Description of the task: Transcribe, verbatim, every line from the start of the entries through the line that contains "Given: Click the browser reload icon"; include both boundary lines and omit all others.

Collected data
★ ★ ★ ★
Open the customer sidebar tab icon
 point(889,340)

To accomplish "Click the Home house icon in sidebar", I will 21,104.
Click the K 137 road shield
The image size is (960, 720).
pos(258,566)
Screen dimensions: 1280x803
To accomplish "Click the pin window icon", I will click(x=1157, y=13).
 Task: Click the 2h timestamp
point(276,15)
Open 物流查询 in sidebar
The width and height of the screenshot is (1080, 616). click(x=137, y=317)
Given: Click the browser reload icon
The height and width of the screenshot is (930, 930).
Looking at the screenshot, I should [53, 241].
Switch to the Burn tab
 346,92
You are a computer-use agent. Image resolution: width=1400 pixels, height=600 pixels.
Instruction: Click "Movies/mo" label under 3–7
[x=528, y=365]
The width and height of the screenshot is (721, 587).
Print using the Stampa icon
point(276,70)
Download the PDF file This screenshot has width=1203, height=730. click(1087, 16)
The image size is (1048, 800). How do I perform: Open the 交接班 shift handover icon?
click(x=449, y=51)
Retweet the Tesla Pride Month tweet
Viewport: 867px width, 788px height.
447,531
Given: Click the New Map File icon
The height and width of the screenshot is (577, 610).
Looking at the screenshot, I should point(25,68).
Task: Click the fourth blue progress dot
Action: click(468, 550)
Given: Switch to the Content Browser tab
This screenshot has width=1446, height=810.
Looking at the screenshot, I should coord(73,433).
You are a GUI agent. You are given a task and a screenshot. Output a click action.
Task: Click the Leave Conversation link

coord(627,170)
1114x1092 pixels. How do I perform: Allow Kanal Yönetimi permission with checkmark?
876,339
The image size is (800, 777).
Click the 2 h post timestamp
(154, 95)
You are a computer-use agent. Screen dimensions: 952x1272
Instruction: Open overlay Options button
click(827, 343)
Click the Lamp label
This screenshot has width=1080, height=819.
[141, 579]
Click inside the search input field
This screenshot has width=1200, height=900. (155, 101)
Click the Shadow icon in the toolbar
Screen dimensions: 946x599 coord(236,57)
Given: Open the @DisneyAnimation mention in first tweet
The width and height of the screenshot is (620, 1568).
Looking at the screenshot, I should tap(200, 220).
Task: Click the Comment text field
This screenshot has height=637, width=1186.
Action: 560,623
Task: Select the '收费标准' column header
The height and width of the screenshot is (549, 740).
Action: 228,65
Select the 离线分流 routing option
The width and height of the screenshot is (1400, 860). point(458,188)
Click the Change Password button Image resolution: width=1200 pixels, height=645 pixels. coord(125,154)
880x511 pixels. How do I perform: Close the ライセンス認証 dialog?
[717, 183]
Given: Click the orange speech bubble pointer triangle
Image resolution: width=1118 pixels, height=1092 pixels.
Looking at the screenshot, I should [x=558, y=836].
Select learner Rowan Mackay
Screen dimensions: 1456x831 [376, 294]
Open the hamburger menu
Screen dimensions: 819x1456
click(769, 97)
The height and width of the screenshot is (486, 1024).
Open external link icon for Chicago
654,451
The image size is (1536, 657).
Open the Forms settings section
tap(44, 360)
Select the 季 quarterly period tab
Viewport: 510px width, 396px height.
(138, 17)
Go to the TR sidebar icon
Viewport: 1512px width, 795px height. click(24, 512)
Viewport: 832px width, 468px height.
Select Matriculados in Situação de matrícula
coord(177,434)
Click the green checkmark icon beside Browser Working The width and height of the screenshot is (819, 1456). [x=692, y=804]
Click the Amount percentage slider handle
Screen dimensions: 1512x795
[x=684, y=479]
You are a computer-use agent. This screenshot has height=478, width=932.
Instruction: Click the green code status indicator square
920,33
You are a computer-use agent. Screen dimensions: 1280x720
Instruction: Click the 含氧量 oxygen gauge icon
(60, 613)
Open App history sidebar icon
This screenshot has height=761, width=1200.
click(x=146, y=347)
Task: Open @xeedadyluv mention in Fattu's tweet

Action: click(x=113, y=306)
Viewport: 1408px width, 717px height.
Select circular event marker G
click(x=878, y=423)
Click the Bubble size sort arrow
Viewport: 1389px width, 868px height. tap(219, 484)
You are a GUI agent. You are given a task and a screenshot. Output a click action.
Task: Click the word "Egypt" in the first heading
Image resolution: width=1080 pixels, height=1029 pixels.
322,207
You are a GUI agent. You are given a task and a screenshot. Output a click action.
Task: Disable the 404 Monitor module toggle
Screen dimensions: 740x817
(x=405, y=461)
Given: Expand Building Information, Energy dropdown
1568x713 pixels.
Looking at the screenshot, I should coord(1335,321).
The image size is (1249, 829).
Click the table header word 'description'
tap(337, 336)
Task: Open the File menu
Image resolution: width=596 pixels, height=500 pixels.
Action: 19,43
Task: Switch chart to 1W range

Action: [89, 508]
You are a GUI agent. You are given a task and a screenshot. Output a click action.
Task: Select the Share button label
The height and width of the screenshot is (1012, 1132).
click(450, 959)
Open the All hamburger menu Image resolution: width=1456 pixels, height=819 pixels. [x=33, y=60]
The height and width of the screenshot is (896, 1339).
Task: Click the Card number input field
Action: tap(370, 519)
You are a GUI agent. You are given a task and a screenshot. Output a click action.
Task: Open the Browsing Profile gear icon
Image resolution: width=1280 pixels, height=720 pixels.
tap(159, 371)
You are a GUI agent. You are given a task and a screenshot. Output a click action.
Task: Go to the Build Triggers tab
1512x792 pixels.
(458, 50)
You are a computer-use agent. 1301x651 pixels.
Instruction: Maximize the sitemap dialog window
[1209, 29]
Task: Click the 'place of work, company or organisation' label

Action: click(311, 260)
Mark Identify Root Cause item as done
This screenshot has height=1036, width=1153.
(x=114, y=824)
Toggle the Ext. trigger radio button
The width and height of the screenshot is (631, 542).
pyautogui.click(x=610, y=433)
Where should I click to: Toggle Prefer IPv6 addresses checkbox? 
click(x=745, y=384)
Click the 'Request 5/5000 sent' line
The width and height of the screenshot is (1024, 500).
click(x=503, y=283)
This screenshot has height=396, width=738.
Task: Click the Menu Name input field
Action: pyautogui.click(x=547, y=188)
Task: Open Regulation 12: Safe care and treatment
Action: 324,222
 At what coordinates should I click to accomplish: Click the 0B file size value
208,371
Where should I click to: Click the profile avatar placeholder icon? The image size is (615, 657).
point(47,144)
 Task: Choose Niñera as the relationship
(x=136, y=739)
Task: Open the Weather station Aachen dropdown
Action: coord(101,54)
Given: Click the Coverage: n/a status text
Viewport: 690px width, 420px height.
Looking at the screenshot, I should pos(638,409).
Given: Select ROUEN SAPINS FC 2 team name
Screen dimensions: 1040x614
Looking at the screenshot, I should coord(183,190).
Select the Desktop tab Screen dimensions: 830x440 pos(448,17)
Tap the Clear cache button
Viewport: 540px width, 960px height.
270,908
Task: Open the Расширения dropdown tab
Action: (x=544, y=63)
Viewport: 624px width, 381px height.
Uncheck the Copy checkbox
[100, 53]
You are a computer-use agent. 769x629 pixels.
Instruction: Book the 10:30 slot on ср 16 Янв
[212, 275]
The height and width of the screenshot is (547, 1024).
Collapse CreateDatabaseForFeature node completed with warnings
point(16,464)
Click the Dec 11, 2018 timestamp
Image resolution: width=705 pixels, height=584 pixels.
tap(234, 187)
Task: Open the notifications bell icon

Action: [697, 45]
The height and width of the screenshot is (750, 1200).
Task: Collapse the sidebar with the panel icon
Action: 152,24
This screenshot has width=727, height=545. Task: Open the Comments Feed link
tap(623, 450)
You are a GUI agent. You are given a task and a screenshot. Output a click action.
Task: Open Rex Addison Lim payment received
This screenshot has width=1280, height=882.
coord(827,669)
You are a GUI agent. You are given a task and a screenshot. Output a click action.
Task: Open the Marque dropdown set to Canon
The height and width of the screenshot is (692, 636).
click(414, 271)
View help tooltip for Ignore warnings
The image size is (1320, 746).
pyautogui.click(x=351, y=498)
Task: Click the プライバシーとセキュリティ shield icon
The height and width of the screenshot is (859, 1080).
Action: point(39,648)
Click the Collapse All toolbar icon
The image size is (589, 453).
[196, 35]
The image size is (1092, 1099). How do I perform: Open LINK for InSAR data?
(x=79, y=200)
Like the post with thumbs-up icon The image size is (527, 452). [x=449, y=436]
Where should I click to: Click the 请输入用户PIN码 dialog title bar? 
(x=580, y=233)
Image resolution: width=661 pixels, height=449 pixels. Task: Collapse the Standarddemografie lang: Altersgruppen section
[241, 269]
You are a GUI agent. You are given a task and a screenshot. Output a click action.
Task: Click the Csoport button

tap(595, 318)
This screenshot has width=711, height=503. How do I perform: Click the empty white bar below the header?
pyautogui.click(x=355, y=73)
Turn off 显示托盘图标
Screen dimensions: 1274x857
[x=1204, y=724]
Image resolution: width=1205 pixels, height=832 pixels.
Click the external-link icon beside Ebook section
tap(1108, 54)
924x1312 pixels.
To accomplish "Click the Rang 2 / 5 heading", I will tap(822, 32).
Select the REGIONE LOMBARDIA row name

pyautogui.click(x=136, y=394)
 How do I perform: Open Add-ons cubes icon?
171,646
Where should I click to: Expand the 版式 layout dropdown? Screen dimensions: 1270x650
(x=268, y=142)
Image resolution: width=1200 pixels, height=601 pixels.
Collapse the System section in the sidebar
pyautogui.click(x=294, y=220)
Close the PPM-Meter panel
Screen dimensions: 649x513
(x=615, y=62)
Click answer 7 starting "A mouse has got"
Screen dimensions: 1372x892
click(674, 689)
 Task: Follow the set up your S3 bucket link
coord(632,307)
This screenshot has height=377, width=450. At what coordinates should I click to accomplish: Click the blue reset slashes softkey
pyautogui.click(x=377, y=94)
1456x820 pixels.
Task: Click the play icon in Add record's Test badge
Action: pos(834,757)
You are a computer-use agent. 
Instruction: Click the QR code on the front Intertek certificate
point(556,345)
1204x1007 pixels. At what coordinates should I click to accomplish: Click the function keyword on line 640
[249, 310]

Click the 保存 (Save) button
★ ★ ★ ★
Task result:
Open the customer sidebar tab icon
 point(889,340)

To accomplish "Click the Home house icon in sidebar", I will 21,104.
Click the K 137 road shield
The image size is (960, 720).
pos(258,566)
Screen dimensions: 1280x803
To accomplish "Click the pin window icon", I will click(x=1157, y=13).
 Task: Click the 2h timestamp
point(276,15)
Open 物流查询 in sidebar
The width and height of the screenshot is (1080, 616). click(x=137, y=317)
Given: Click the browser reload icon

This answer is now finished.